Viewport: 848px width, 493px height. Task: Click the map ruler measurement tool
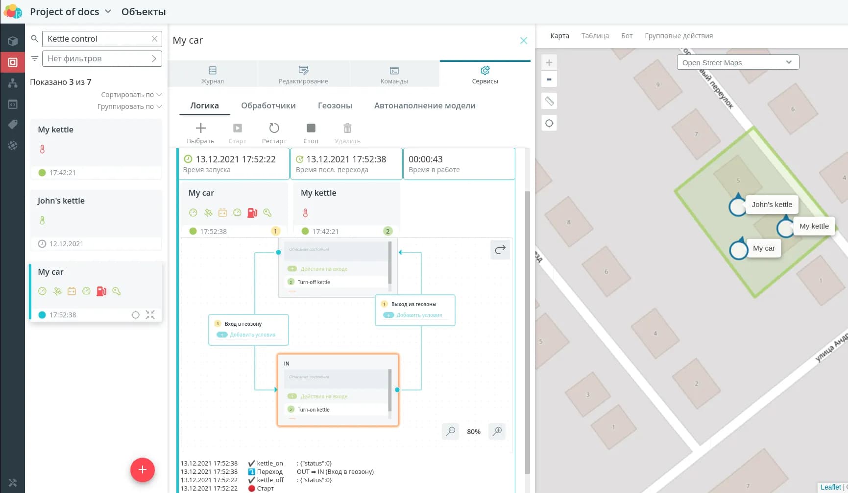(549, 101)
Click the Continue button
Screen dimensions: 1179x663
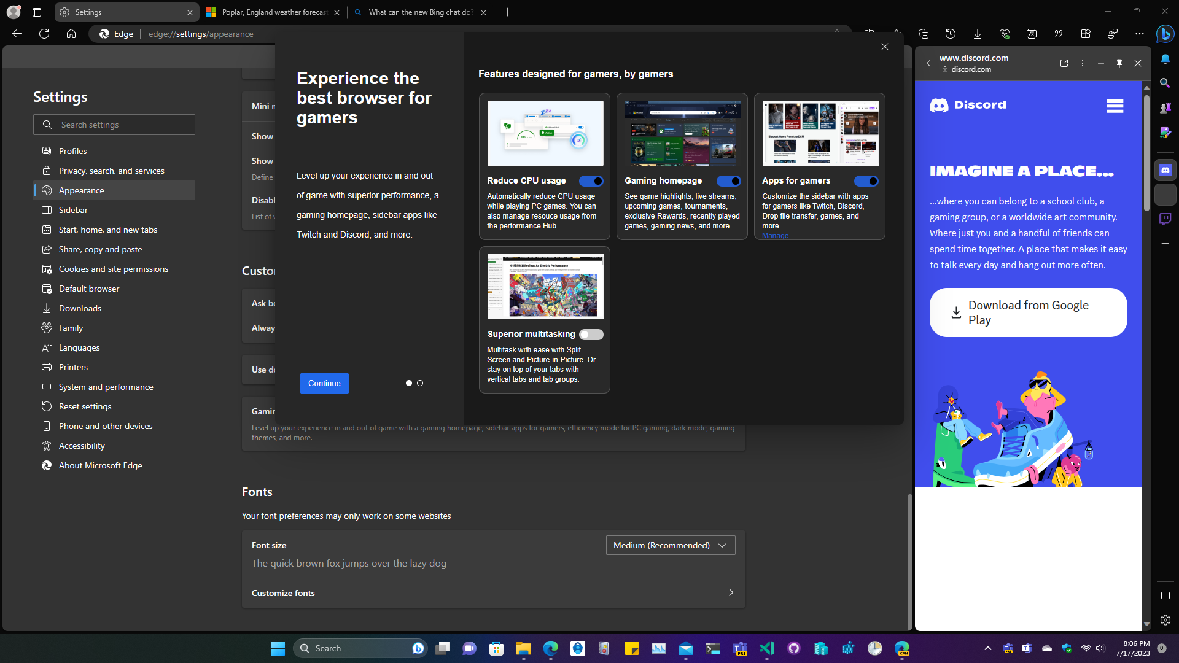(x=324, y=382)
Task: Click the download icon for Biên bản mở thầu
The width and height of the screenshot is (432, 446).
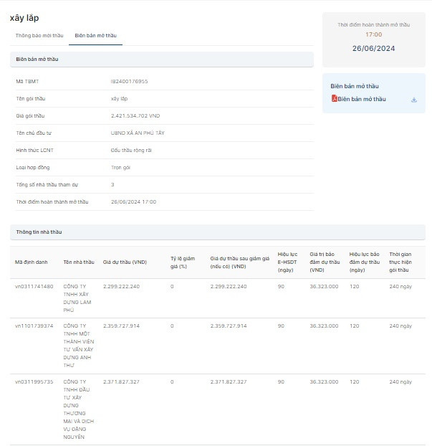Action: (413, 100)
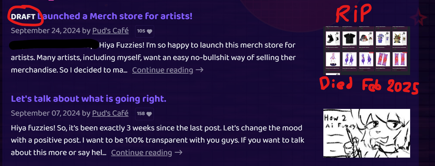Open 'Launched a Merch store for artists!' post
The image size is (435, 166).
(115, 16)
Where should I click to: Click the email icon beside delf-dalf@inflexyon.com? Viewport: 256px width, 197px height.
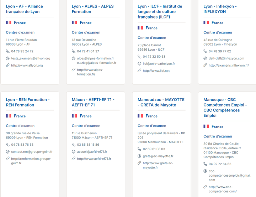pyautogui.click(x=206, y=58)
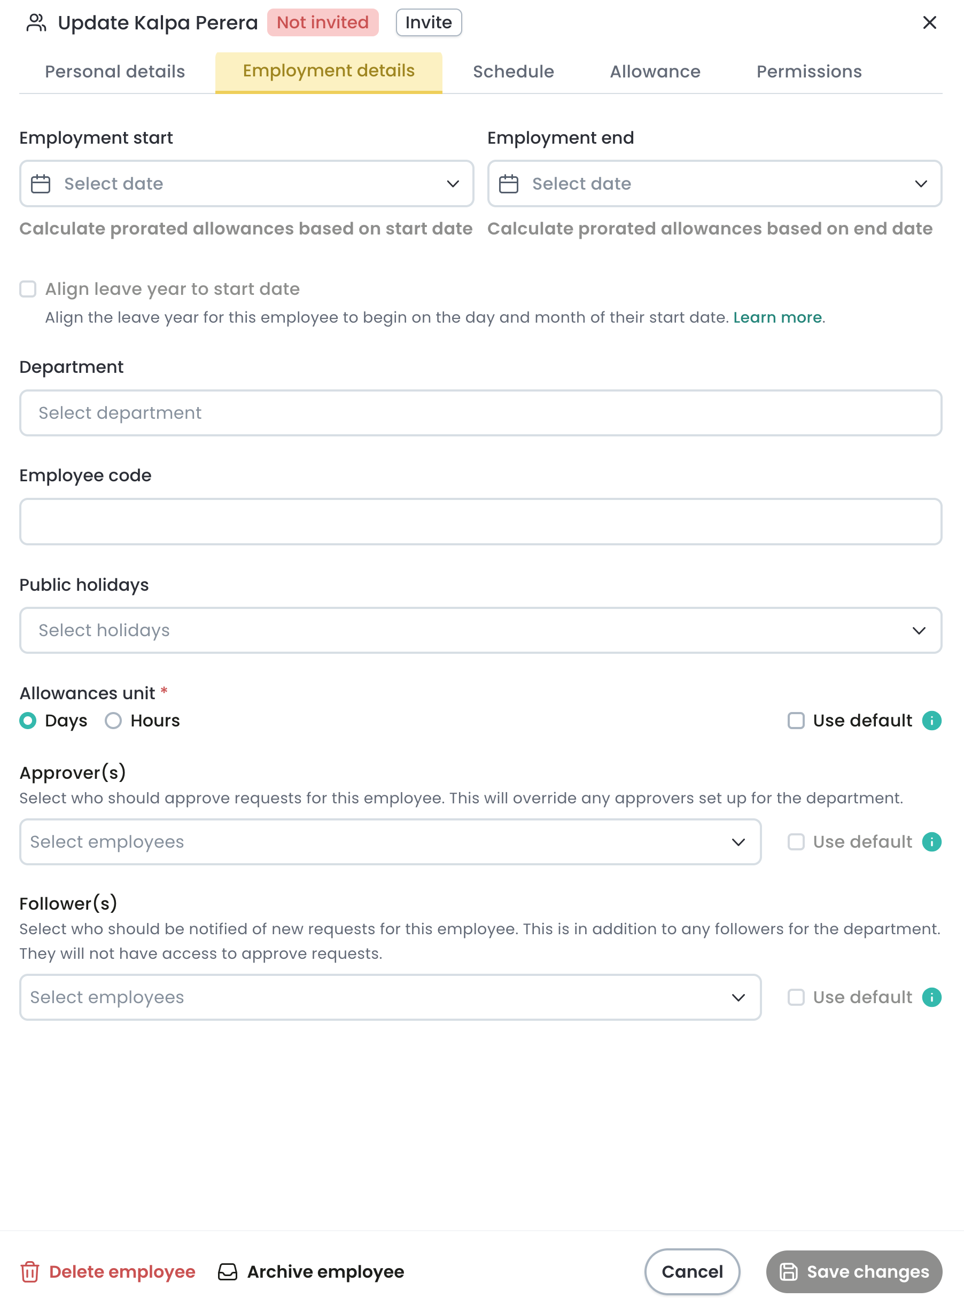Screen dimensions: 964x1306
Task: Click the archive tray icon
Action: coord(228,1272)
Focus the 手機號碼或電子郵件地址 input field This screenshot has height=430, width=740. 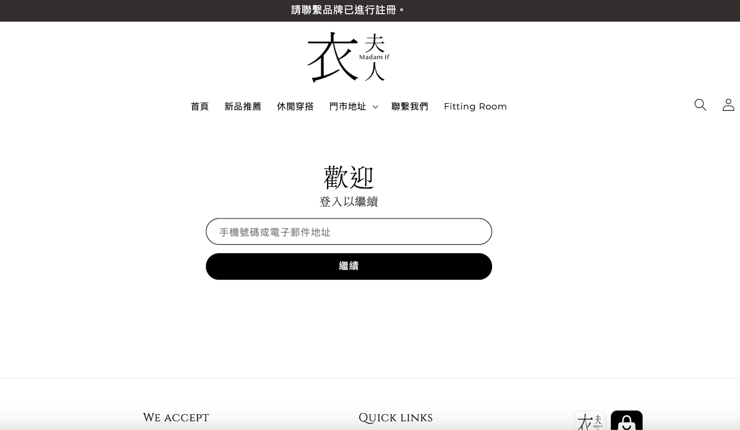coord(349,231)
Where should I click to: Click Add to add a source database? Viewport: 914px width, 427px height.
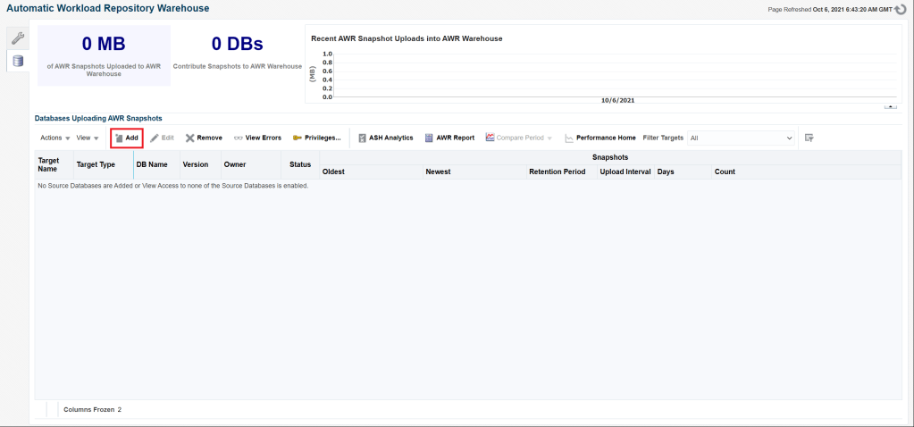point(126,138)

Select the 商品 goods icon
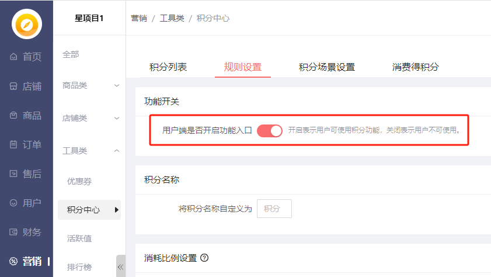click(13, 116)
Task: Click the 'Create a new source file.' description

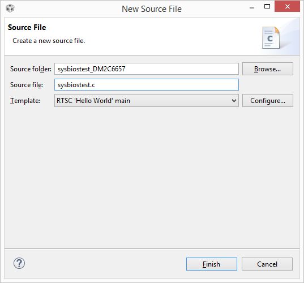Action: click(x=49, y=41)
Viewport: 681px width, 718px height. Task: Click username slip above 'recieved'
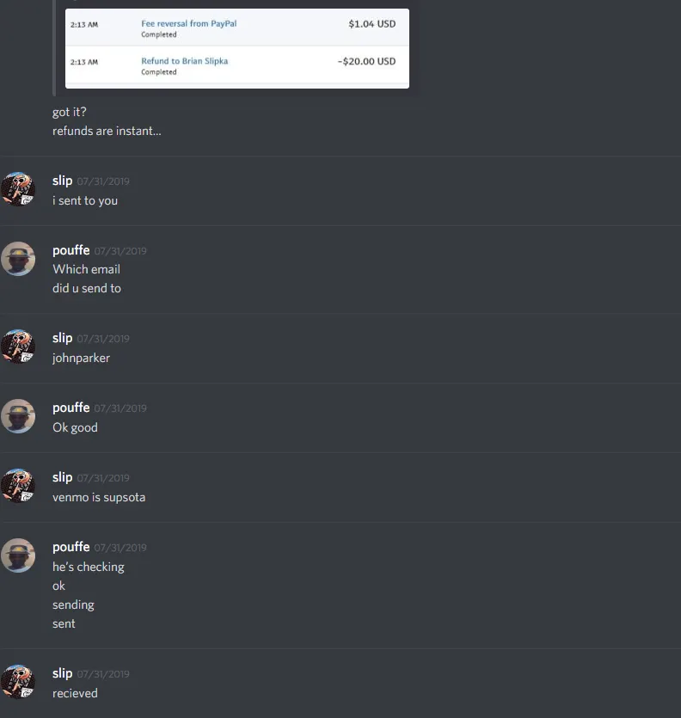[x=62, y=673]
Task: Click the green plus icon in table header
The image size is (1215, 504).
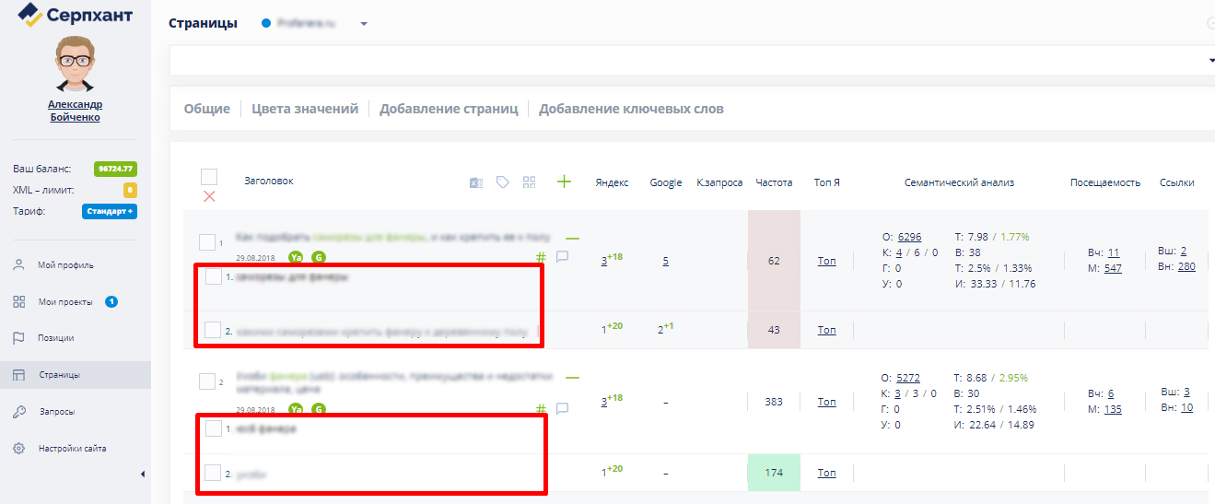Action: (x=565, y=182)
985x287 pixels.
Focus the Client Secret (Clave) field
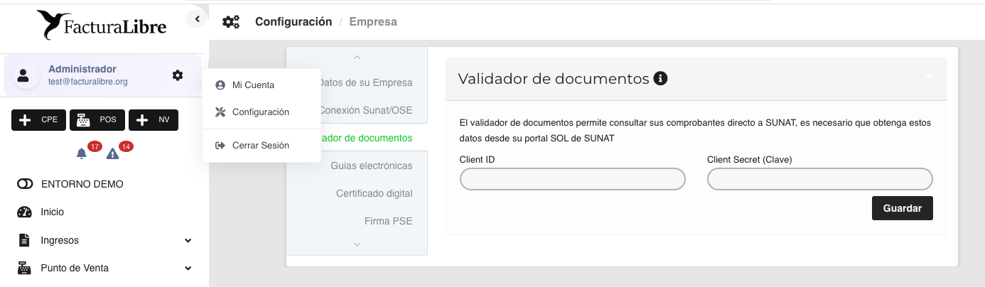[819, 179]
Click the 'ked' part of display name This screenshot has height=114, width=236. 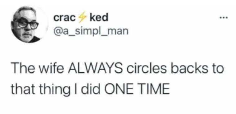coord(99,17)
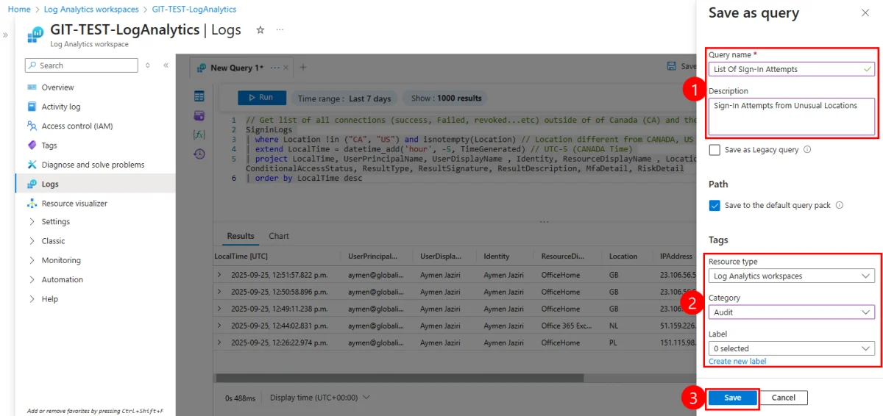This screenshot has height=416, width=883.
Task: Open the Resource type dropdown
Action: click(791, 276)
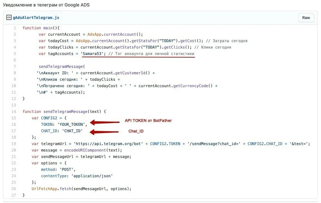Open the gAdsAlertTelegram.js file link
This screenshot has height=203, width=321.
[x=36, y=18]
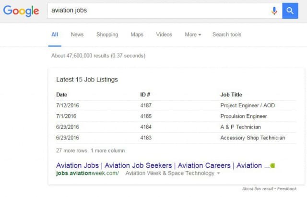Go to the Maps tab
Screen dimensions: 307x197
137,35
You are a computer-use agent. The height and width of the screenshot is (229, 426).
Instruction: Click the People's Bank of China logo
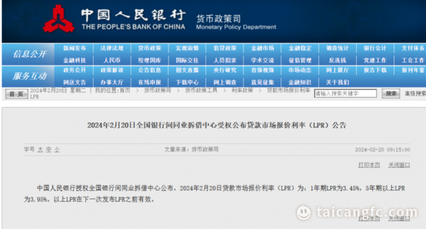pyautogui.click(x=58, y=19)
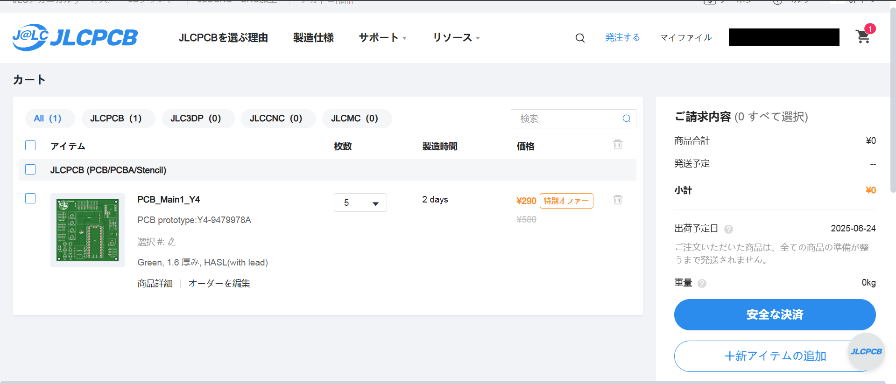Click the 安全な決済 checkout button
Image resolution: width=896 pixels, height=384 pixels.
click(x=775, y=314)
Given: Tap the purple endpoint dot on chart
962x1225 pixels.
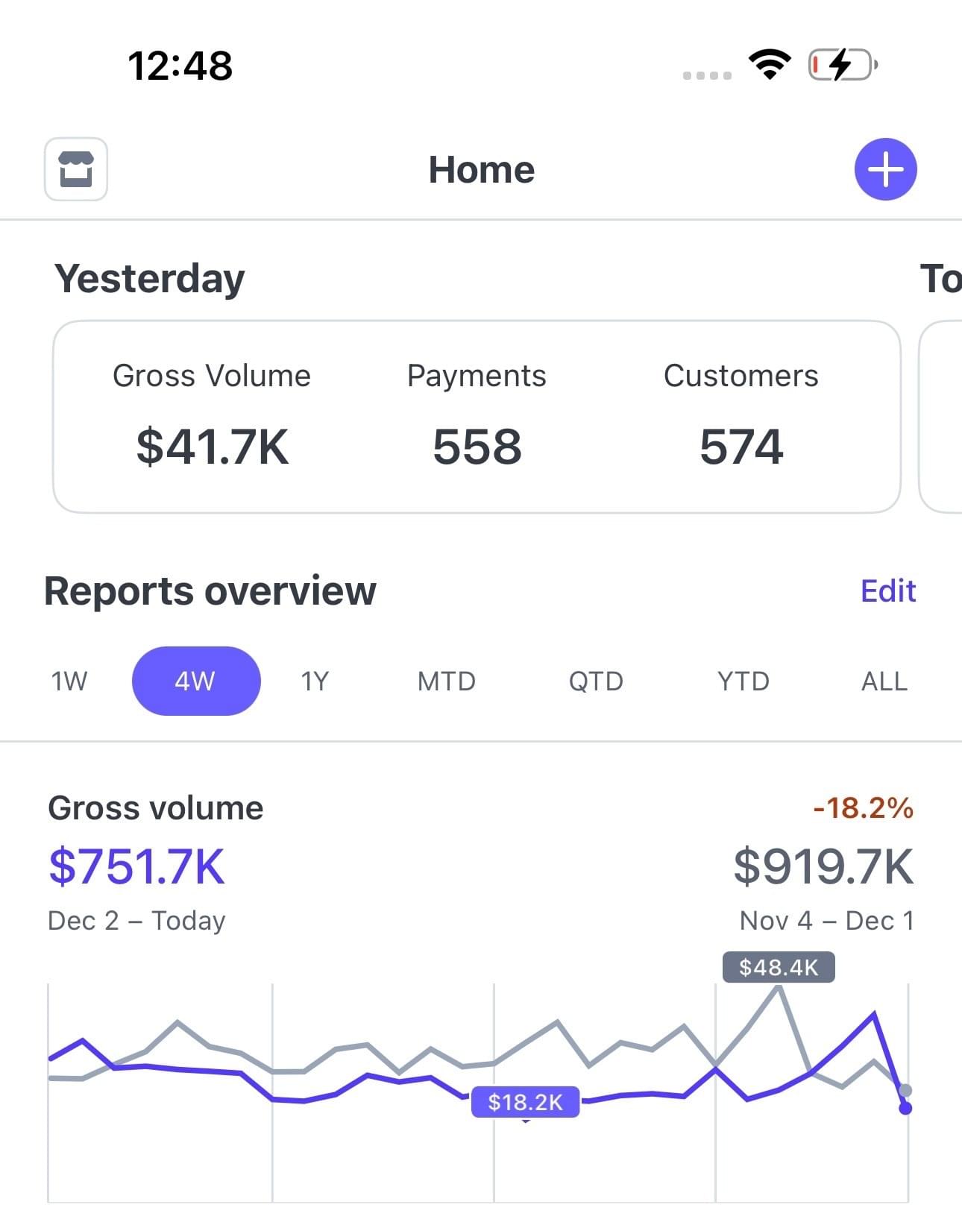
----
__Exercise instructions__
Select each line of the records above that contains the word "Viewport".

__Correct output__
Viewport: 848px width, 493px height. Task: Click the map ruler measurement tool
Where should I click to: Click the email icon beside delf-dalf@inflexyon.com? Viewport: 256px width, 197px height.
Where should I click to: Click Add to add a source database? Viewport: 914px width, 427px height.
Viewport: 681px width, 718px height. Task: Click username slip above 'recieved'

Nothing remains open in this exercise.